→ **Problem statement**:
Lines holding the string "named" in the listing below are to be copied.

→ **Source data**:
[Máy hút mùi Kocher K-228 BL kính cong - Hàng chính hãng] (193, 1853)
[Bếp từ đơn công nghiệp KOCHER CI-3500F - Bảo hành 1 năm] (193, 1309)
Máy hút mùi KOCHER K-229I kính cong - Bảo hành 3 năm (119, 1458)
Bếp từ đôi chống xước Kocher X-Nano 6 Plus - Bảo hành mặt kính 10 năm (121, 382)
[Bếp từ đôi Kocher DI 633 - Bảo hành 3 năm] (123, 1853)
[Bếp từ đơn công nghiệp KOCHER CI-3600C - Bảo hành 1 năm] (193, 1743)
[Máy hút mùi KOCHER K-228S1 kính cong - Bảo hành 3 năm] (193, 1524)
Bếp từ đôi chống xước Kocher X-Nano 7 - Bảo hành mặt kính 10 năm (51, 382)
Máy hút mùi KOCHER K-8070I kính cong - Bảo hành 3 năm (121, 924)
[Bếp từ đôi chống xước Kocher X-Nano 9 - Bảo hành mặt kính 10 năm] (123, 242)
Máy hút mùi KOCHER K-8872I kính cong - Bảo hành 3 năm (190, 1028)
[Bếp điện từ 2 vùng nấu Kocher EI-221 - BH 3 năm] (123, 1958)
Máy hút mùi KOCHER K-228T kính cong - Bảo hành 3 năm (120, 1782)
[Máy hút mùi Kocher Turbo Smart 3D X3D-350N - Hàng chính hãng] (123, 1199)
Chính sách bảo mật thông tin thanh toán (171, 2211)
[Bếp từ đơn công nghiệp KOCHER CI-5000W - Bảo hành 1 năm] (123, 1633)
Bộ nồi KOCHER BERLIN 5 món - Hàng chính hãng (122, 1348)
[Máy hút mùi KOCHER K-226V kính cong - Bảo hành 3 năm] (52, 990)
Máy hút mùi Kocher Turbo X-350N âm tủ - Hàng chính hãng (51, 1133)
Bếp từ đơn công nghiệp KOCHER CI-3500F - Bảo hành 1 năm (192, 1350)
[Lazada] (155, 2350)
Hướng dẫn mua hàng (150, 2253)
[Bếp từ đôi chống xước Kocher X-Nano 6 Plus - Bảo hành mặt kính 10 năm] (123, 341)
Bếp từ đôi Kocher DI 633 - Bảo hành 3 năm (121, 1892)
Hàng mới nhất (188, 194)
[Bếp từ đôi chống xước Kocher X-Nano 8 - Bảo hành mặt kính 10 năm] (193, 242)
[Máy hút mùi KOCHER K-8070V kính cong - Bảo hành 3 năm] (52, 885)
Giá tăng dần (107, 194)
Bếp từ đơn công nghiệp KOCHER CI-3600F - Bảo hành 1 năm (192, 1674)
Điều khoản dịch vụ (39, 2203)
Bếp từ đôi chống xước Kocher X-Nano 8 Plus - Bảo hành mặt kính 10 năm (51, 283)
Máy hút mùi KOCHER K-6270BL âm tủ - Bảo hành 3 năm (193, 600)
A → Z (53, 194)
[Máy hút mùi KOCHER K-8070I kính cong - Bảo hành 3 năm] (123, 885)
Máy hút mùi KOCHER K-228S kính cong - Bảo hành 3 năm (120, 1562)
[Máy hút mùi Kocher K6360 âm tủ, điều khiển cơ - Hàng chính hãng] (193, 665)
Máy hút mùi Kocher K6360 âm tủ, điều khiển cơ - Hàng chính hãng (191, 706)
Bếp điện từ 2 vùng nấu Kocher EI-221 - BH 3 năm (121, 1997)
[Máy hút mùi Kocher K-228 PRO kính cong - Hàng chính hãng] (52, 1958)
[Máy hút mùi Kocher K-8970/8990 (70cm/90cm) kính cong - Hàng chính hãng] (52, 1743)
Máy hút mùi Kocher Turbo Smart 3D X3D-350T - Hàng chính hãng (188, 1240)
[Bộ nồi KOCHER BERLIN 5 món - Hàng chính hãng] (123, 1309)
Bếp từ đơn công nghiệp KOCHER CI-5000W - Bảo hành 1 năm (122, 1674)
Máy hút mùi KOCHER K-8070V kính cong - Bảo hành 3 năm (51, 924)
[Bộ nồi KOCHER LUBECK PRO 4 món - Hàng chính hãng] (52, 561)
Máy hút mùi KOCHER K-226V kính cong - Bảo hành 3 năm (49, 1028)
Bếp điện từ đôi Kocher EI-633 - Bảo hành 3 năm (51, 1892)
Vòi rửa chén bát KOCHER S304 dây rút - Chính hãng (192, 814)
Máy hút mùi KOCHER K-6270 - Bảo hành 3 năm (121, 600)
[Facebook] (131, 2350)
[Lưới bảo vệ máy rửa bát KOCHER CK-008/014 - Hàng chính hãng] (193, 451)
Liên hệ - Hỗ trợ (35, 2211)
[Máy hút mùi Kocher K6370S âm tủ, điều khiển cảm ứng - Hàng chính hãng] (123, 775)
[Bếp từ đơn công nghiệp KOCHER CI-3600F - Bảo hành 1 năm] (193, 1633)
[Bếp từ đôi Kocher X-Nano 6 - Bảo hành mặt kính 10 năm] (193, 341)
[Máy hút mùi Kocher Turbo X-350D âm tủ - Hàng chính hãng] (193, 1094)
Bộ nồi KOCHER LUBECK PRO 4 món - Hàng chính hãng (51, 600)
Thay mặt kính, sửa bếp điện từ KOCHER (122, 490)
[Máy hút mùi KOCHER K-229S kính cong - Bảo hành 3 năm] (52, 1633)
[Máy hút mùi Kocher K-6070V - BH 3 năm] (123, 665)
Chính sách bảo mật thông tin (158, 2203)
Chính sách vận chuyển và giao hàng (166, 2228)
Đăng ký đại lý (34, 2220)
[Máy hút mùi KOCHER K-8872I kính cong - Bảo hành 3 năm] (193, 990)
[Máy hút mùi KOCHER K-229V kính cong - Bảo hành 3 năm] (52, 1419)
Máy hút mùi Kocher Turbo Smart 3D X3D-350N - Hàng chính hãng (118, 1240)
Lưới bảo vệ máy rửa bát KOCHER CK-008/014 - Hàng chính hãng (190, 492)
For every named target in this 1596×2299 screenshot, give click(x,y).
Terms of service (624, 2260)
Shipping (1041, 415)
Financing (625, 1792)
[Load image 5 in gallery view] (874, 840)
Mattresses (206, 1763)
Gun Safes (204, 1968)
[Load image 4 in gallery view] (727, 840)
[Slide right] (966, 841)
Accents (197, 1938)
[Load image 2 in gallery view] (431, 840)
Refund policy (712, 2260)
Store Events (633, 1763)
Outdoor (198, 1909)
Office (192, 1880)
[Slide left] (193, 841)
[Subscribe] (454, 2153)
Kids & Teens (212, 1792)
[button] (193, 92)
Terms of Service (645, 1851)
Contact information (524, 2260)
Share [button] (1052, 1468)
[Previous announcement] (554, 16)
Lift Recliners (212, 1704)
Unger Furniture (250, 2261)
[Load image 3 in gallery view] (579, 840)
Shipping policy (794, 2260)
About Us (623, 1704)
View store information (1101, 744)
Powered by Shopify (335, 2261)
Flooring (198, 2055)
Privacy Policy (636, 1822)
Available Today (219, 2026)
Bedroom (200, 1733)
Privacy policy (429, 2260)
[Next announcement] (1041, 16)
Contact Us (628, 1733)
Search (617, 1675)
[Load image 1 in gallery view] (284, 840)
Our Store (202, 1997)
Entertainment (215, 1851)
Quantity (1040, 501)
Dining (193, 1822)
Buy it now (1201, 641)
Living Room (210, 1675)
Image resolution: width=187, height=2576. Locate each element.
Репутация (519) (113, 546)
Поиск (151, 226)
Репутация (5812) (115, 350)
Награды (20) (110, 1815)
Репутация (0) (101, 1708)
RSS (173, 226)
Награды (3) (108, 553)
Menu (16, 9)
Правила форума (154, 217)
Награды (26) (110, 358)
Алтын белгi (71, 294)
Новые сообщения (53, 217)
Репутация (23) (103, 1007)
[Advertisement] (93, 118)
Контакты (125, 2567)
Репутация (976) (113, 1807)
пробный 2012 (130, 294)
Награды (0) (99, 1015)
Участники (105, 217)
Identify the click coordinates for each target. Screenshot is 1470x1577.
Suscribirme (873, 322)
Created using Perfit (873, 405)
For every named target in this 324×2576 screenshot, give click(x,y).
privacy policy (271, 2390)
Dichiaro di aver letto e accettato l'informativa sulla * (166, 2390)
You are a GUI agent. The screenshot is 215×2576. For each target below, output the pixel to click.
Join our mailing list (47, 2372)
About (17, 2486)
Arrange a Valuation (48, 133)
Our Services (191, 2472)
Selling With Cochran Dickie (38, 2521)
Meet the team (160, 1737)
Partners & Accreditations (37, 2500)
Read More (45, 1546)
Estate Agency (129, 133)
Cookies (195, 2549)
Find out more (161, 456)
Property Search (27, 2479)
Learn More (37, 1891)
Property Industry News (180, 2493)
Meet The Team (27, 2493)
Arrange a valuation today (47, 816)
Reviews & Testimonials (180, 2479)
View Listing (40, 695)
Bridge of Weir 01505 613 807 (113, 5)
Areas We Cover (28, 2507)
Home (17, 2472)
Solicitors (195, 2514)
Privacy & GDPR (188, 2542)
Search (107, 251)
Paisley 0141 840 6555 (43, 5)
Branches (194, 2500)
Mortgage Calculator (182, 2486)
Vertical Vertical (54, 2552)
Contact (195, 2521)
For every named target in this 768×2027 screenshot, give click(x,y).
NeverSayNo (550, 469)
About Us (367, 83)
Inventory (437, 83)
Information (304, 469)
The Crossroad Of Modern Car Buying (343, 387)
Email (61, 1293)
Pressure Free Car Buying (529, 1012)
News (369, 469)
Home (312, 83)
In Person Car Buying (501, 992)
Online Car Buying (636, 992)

→ **Solution to the problem**:
For every named target in this 1596×2299 screenshot, give click(x,y).
For every named target in this 324×2576 screenshot, give click(x,y).
For every named target in this 768×2027 screenshot, give click(x,y).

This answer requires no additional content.